This weekend, the women’s hockey team will determine whether Bulldog blue can stand up against crimson and green.

The Elis will face the Dartmouth Big Green in Ingalls Rink at 7:00 p.m. tonight, and less than twenty-four hours later they will go up against the Harvard Crimson in a second home game that is scheduled to begin at 4:00 p.m. on Saturday. These will be Yale’s first matches since the return of head coach Hilary Witt and defender Helen Resor ’09 from their stint with Team USA.

“It is great to be back,” said Resor, who returned from the Four Nations Cup with a second-place medal after Team USA fell to Canada, 3-0. “I missed the team a lot, and I’m really excited for this weekend.”

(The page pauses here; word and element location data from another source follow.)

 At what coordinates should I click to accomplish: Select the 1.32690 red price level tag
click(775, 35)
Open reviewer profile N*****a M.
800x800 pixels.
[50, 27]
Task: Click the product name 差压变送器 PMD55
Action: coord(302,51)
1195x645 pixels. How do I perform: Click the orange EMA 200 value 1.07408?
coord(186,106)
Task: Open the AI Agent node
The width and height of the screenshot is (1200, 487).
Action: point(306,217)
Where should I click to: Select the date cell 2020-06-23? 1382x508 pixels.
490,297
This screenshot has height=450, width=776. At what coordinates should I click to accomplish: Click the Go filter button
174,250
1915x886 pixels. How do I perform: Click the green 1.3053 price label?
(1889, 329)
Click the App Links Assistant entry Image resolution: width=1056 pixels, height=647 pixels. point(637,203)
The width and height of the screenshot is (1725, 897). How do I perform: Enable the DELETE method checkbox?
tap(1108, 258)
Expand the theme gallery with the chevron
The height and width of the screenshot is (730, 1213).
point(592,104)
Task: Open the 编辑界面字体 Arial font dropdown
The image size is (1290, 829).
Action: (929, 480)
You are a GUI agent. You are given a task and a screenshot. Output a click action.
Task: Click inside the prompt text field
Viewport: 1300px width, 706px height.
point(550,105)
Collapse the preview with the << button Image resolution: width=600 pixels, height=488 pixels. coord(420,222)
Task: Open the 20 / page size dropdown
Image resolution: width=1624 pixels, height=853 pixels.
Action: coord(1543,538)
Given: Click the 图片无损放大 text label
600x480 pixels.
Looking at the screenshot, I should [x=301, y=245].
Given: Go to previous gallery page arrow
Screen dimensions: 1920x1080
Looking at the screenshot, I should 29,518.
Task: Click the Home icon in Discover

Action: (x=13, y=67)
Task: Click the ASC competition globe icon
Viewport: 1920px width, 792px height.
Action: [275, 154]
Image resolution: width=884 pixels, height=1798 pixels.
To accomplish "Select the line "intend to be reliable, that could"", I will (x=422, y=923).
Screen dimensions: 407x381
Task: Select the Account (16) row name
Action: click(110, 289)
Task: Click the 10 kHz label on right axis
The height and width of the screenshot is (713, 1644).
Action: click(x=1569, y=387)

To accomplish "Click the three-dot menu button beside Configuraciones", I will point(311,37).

With victories in its previous two games, the squad is now looking ahead to the back-to-back matches against teams that are part of not only the Ivy League but also the ECACHL. Dartmouth and Harvard are currently tied for second place in the ECAC; Yale is tied for fourth.

Harvard is coming off an impressive 5-2 victory over Cornell, during which they scored three goals in less than one minute.

“I am glad that Harvard got that scoring spree out of their system,” associate head coach Harry Rosenholtz said. “Both [Harvard and Dartmouth] are dangerous and have the talent to put up lots of goals in quick succession. [But] if we take advantage of the opportunities we do get, we can expect wonderfully-played, close games.”

With The Game looming in the near future, the Bulldog-Crimson rivalry, always an issue, is an even greater characteristic of the Saturday matchup than usual. The somewhat painful history between the two teams may also be a factor, team members said.

“After beating Harvard for the first time in twenty years in my sophomore year, it’s become an extremely competitive rivalry,” forward Jenna Spring ’07 said.

Harvard and Yale are 2-2-1 in their last five games, Rosenholtz said. This scenario has been played out once this year — Yale’s victory against Brown last week was only its second since 1988 — and the team has high hopes of shattering another less-than-flattering statistic with a third victory against the Crimson.

Notably, this weekend will also be a weekend of Olympians for all three Ivy teams. Resor and forward Denise Soesilo ’10 (Germany) have both played in the Olympics, while Harvard’s roster includes three Olympians and Dartmouth had four in Torino last year.

The matchups will be difficult, especially back to back, Witt said, so a good recovery will be crucial, and the team will need to play its hardest all the way through both games.

“Our goals for [the upcoming games] are to move the puck quickly and to out-skate them,” forward Maggie Westfal ’09 said. “These teams are both fast and pass really quickly, so it’s our job to match them in intensity this weekend.”

Ultimately, Rosenholtz said, the rivalries between the teams and the prospective difficulties are much less important than the games they play tonight and tomorrow.

“Personally, I think every member of this team is more driven to create their own history than to think about what has gone before,” he said.